START

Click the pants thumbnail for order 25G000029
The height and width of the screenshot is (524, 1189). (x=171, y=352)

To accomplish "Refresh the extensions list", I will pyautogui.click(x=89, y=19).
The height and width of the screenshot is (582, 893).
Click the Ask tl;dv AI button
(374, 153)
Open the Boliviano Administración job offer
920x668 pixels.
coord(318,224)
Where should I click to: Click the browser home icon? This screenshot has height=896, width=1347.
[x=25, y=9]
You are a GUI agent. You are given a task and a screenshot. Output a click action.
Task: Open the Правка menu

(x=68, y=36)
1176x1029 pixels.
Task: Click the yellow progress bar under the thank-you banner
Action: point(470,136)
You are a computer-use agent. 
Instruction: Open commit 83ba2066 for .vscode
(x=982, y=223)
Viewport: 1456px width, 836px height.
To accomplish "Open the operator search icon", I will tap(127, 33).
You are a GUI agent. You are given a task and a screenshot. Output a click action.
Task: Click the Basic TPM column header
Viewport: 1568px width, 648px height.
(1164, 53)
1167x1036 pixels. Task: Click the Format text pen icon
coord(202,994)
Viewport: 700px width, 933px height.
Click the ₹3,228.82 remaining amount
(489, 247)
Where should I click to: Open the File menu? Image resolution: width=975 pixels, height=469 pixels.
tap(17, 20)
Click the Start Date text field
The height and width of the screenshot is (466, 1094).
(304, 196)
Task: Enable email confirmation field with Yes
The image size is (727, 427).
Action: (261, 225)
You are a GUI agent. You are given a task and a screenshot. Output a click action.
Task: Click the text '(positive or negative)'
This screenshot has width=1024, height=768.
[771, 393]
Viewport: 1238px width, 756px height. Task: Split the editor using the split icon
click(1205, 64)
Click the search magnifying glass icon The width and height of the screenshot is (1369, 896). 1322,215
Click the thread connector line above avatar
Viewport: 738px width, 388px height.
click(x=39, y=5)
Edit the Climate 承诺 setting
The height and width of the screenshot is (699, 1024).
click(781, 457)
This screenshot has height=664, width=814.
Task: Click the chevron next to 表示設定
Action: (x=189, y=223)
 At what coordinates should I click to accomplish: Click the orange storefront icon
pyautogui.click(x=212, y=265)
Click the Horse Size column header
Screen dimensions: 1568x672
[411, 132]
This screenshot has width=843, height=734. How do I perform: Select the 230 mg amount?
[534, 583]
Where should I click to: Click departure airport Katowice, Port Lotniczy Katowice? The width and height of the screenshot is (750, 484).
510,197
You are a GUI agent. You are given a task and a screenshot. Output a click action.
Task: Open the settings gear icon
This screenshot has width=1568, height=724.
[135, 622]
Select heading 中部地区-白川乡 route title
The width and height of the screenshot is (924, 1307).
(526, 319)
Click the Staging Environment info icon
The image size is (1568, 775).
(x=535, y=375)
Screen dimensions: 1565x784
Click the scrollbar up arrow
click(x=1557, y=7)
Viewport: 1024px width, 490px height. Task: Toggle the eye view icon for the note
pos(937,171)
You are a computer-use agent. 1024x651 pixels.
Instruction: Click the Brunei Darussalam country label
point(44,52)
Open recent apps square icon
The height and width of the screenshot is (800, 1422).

END

* [What the task requires]
Return every line above that contains the word "Select", copying each one in full.

* [Task response]
This screenshot has width=843, height=734. How do I perform: Select the 230 mg amount?
Select heading 中部地区-白川乡 route title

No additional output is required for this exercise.